Contexte : Site de R&D et de production, l’établissement de Bordeaux accueille 640 salariés dont 270 ouvriers, 170 collaborateurs et 200 ingénieurs et cadres. En 2013, suite à l’arrêt d’un salarié pour un burn-out, les représentants du personnel CFE-CGC ont considéré que ce n’était pas un cas isolé et qu’il fallait une action de prévention rapide.

La demande de Benoit de Fournoux, Responsable des Ressources humaines, pour cette prévention des RPS devait remplir les critères suivants :

  • être rapidement opérationnelle

  • apporter une réponse locale mais avec la possibilité d’étendre le dispositif à d’autres établissements

  • s’inscrire dans la durée

Le projet élaboré par Psya Sud-Ouest et le docteur Patricia Pommereau, médecin du travail à l’AHI Bordeaux a été présenté au comité de suivi des RPS, au comité de Direction, au CHSCT et aux cadres 2 mois après l’incident :

Dans un 1er temps, une consultation est proposée aux salariés les plus à risques avec passation du questionnaire MBI (Malash Burn Out). Mais pratiquement il était impossible au Dr Pommereau de faire passer les tests à tous les salariés au cours de la visite périodique. Un programme est donc adopté d’évaluation des RPS en partenariat avec Psya :

Des interventions simultanées : mise en place d’une veille des RPS via la médecine du travail « e-SAT » et d’un service de soutien psychologique sur site.
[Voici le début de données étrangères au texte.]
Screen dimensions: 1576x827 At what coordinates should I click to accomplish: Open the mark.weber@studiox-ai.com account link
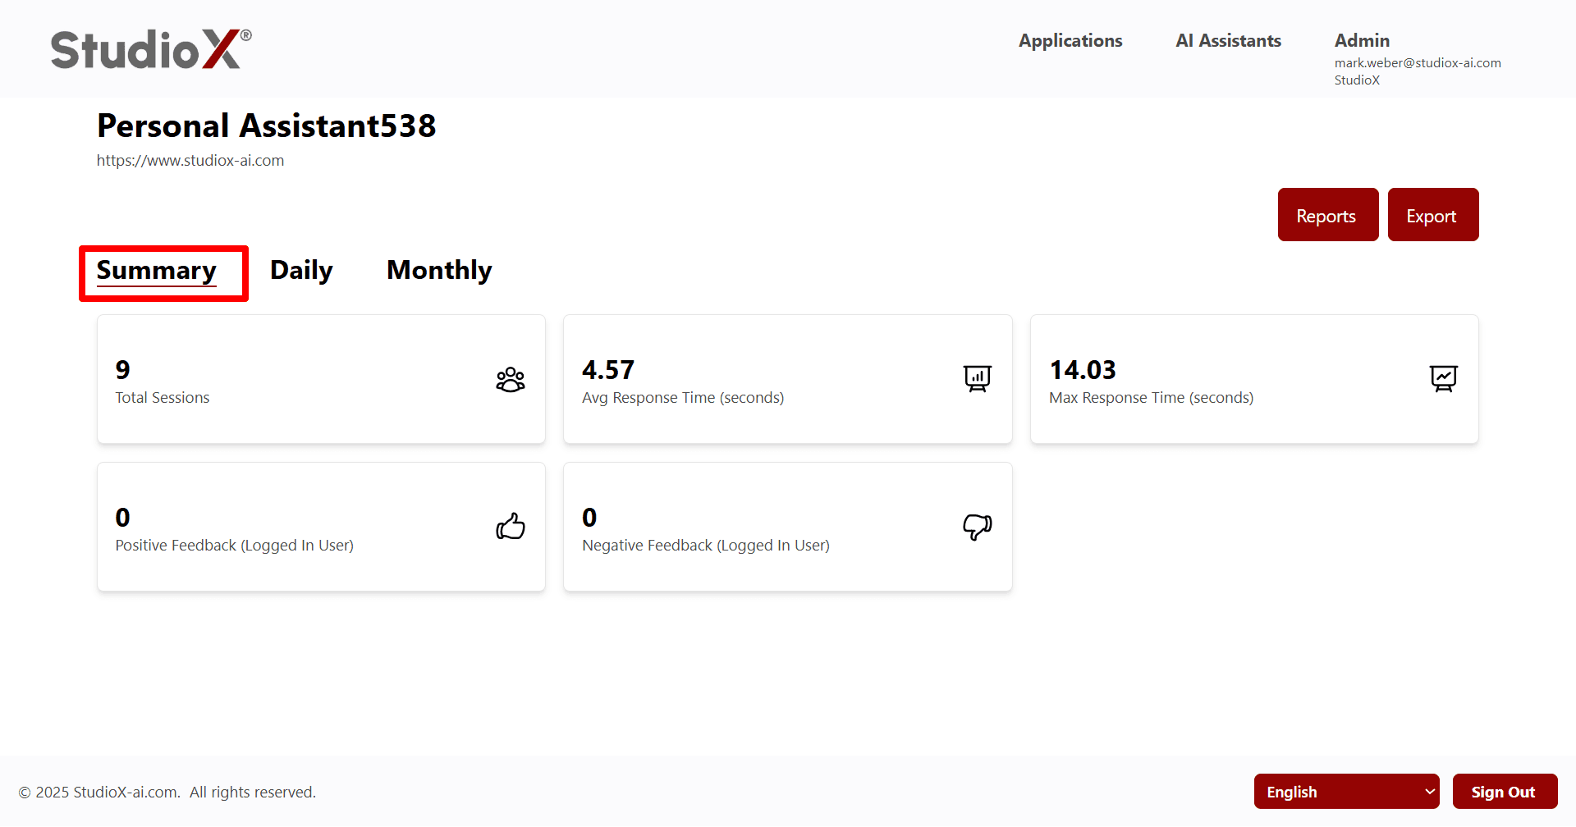1418,62
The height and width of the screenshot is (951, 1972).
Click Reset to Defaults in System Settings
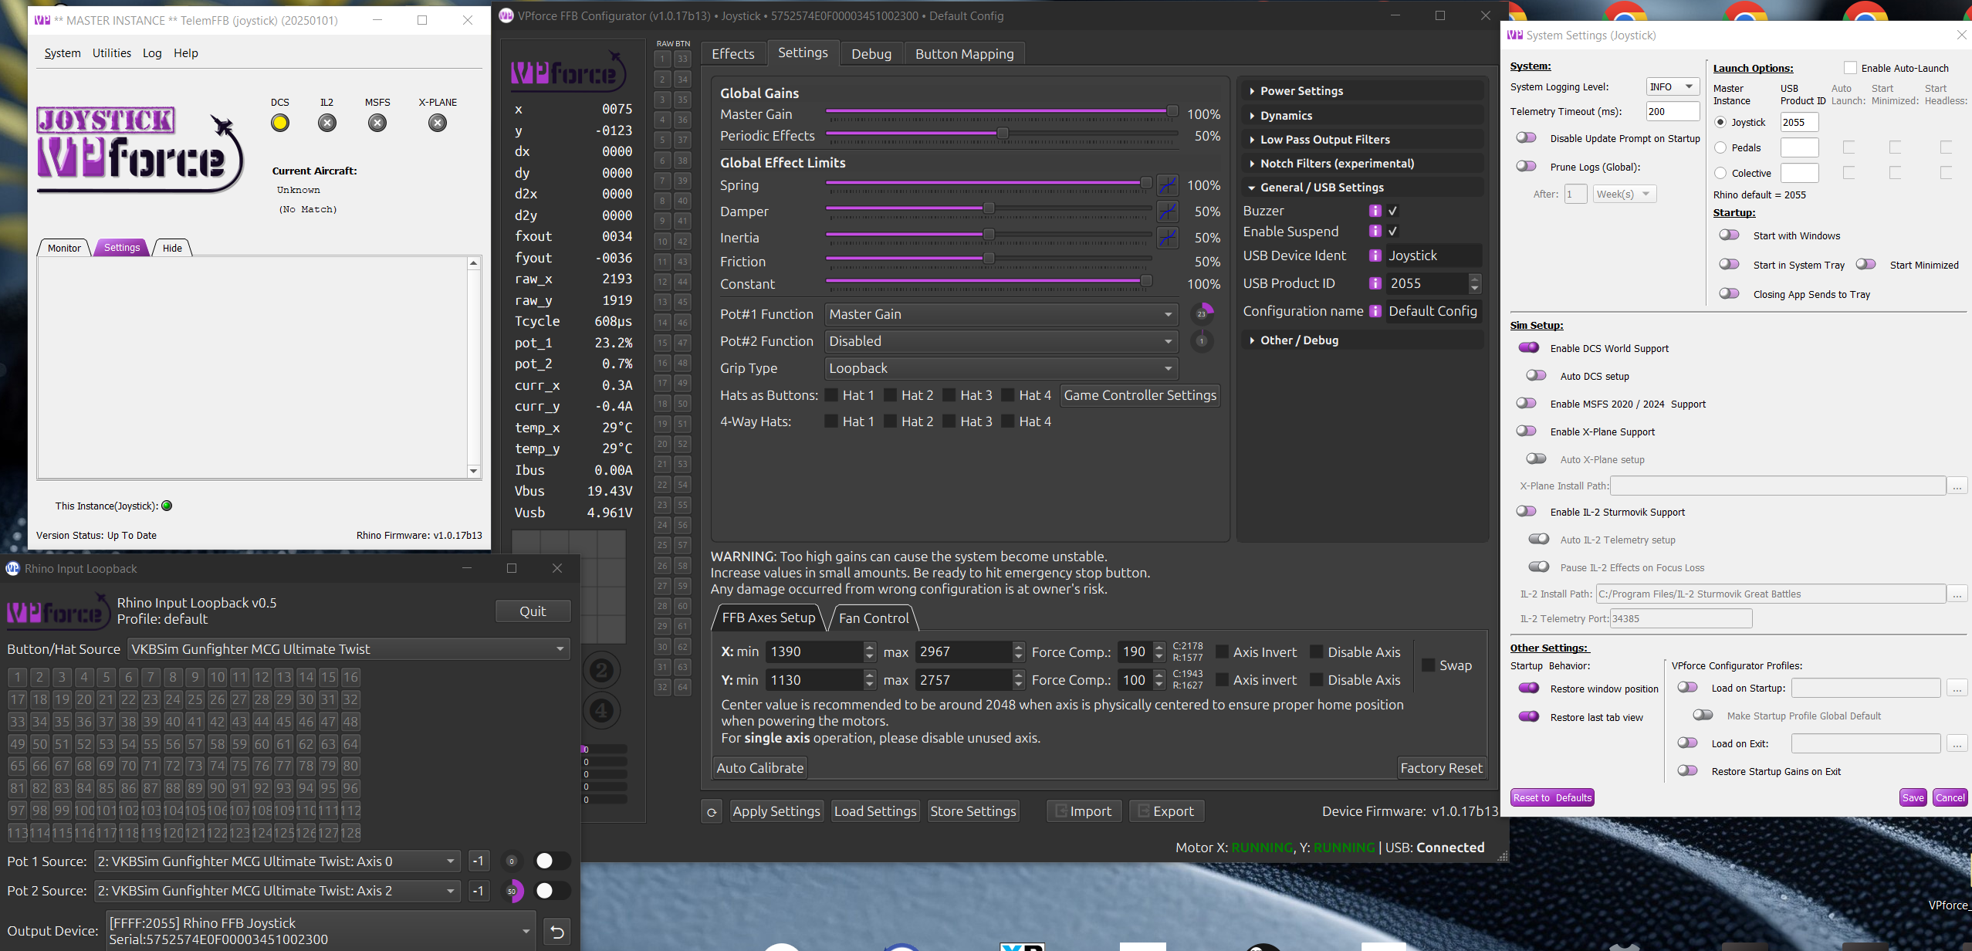1551,797
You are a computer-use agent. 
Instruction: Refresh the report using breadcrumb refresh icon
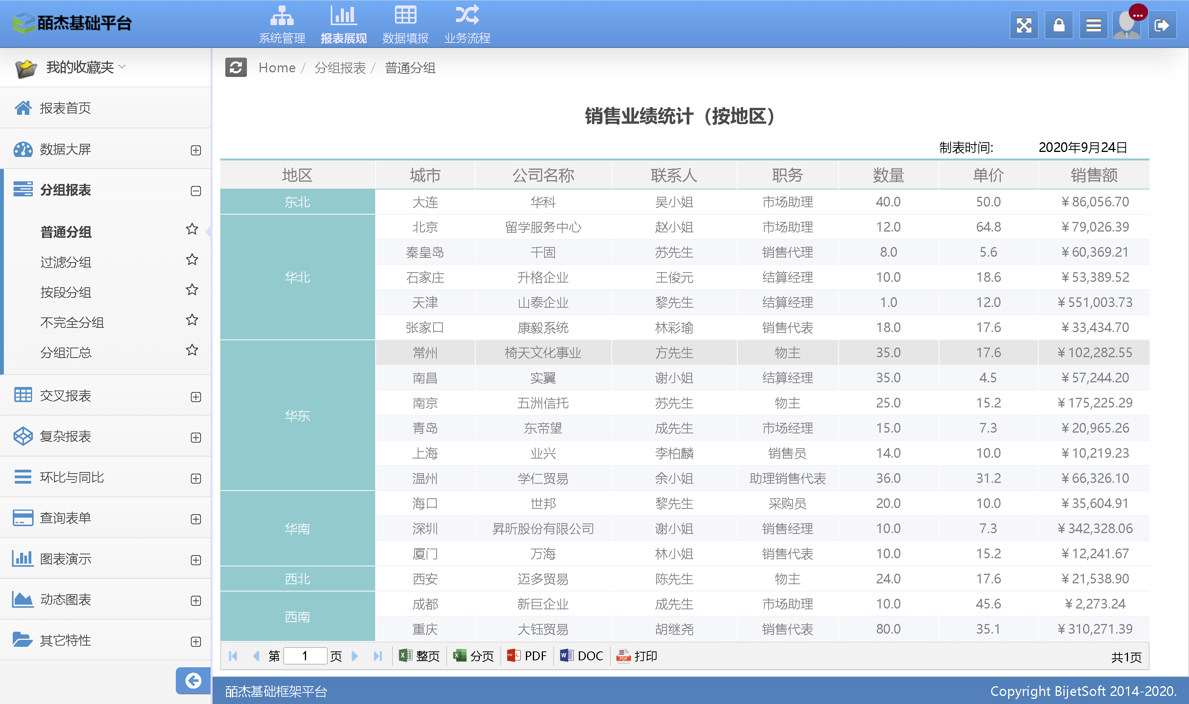point(236,67)
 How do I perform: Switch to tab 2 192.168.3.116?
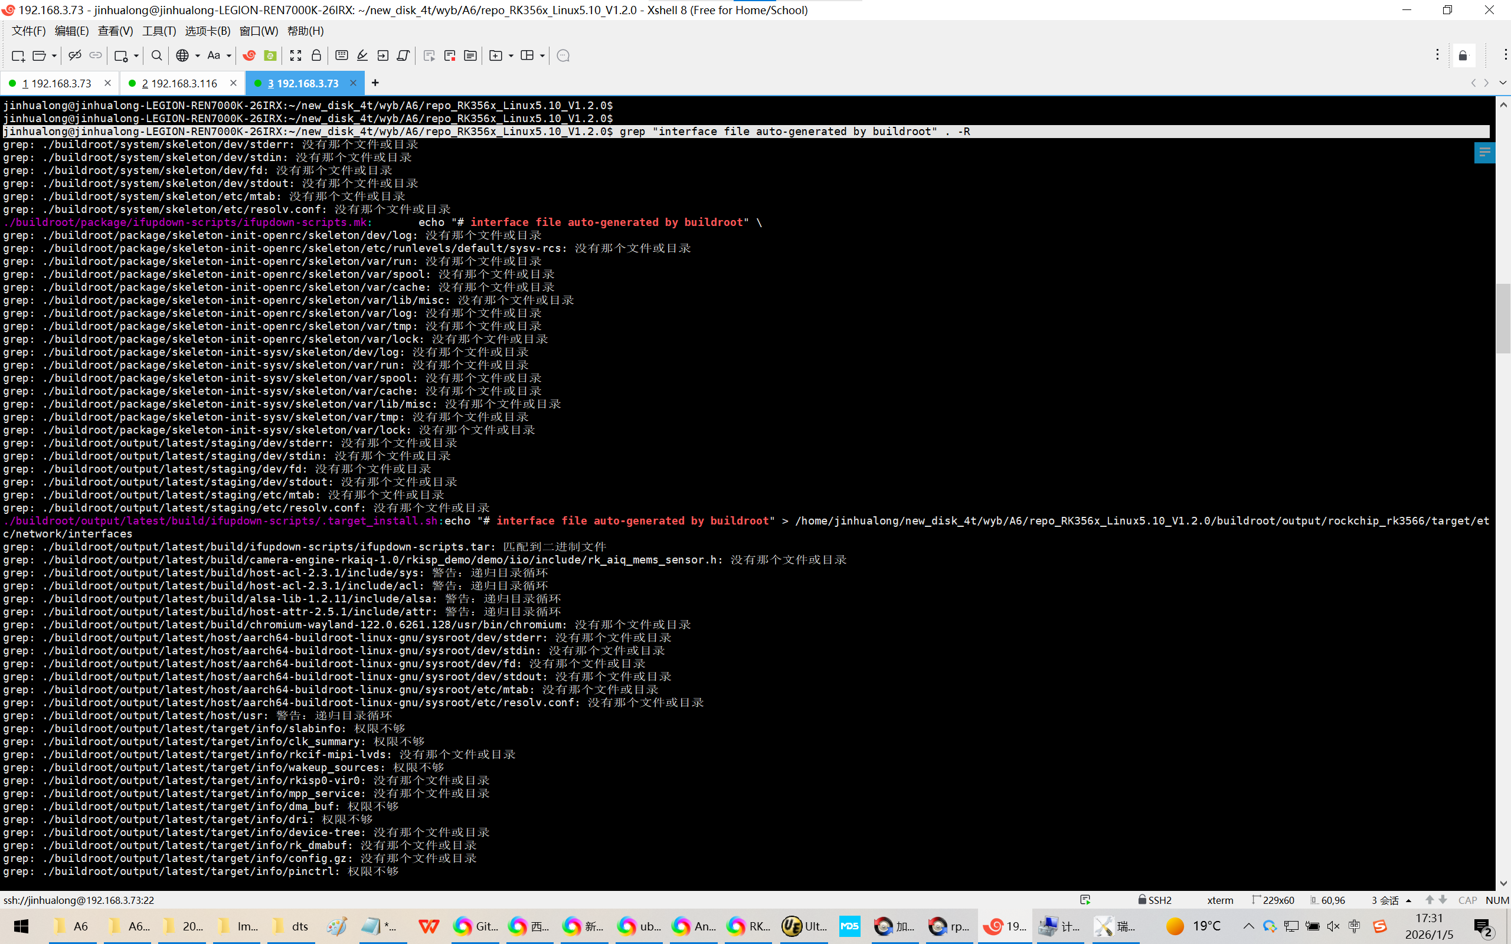(179, 83)
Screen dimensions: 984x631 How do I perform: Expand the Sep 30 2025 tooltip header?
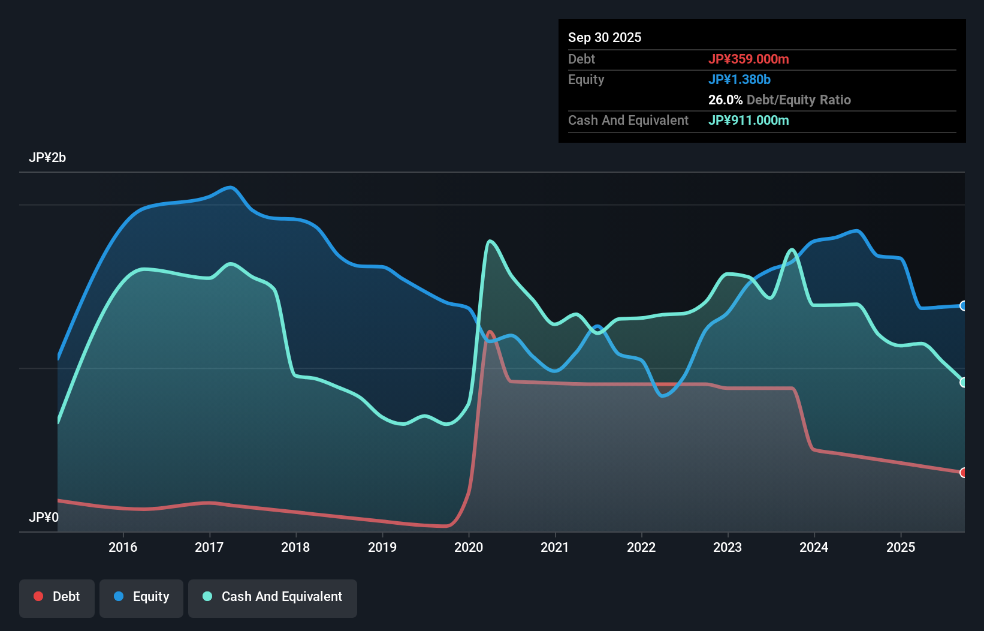coord(605,37)
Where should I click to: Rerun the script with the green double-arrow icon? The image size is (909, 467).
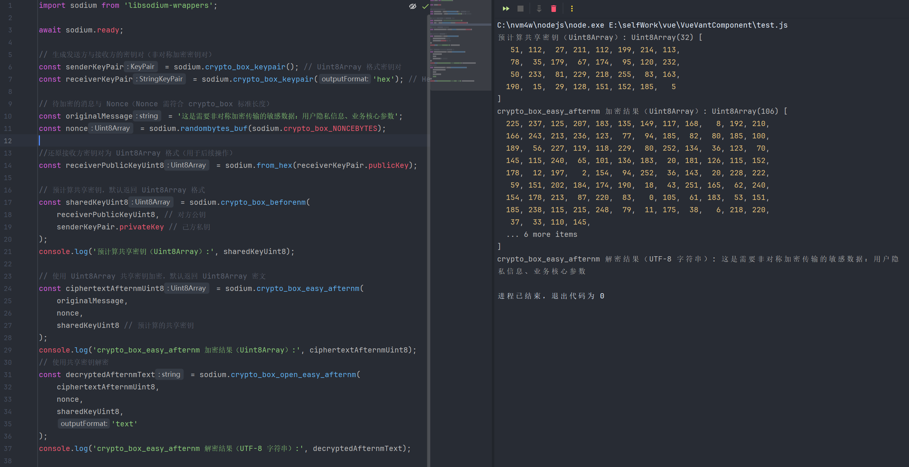point(506,9)
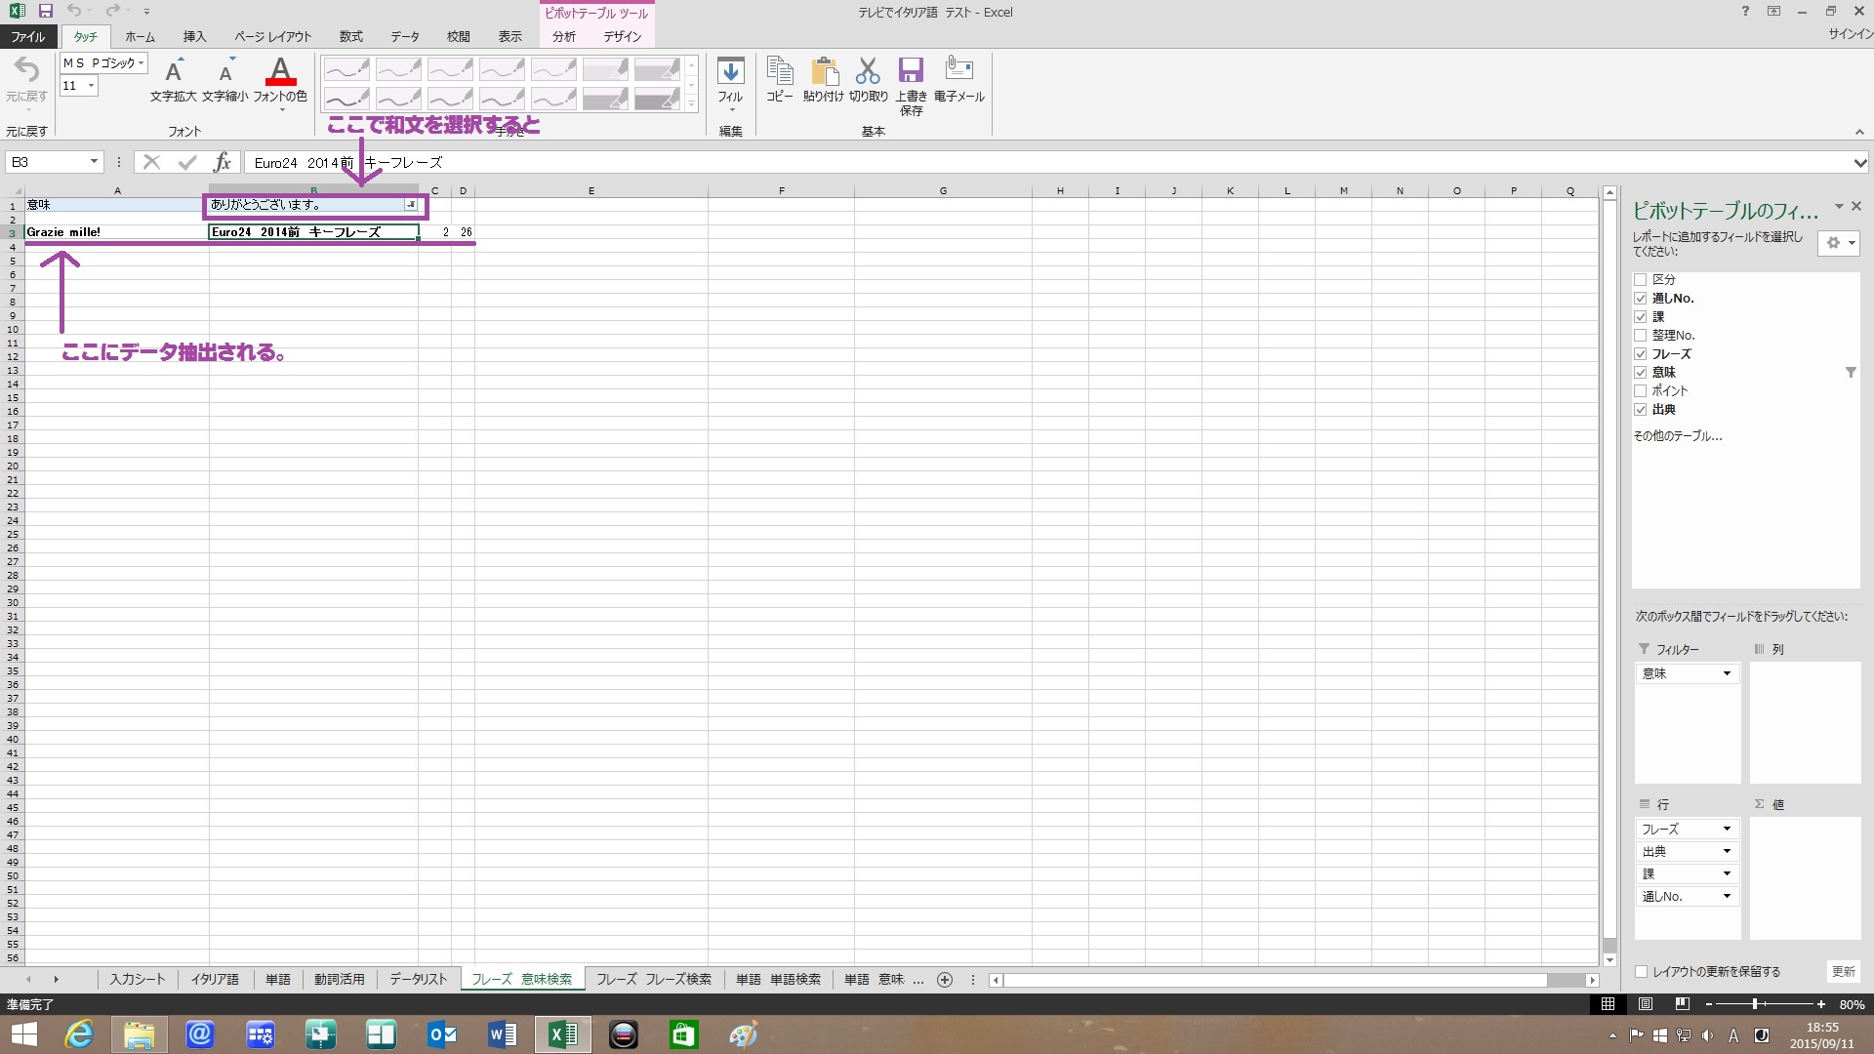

Une communication organisée :

  1. Validation du dispositif par le comité RPS,

  2. Présentation au CHSCT,

  3. Présentation aux salariés par des conférences de sensibilisation

  4. Affichage de la permanence

  5. Campagne d’emailing invitant les salariés à répondre au questionnaire « e-SAT »


     

Le questionnaire « e-SAT » recueille des informations concernant les troubles physiques, la vulnérabilité, l’épuisement émotionnel, les conditions de travail. Pour le Dr Pommereau, «  c’est un questionnaire simple, de passation rapide, présentant des résultats instantanés permettant un dialogue plus objectif avec les salariés sur leurs conditions de travail et leur vécu au travail ».A ce jour 336 personnes ont répondu au questionnaire « e-SAT ».

En conclusion, pour Benoit de Fournoux,« Les actions mises en place ont permis la mise en œuvre rapide d’un système de détection, d’alerte et de prise en compte de phénomènes de souffrance au travail. Il a suscité une implication et un dialogue entre la direction, la médecine du travail et le comité de suivi des risques psychosociaux. La personne en « burn-out » a repris en mi-temps thérapeutique en avril 2014 avec succès ».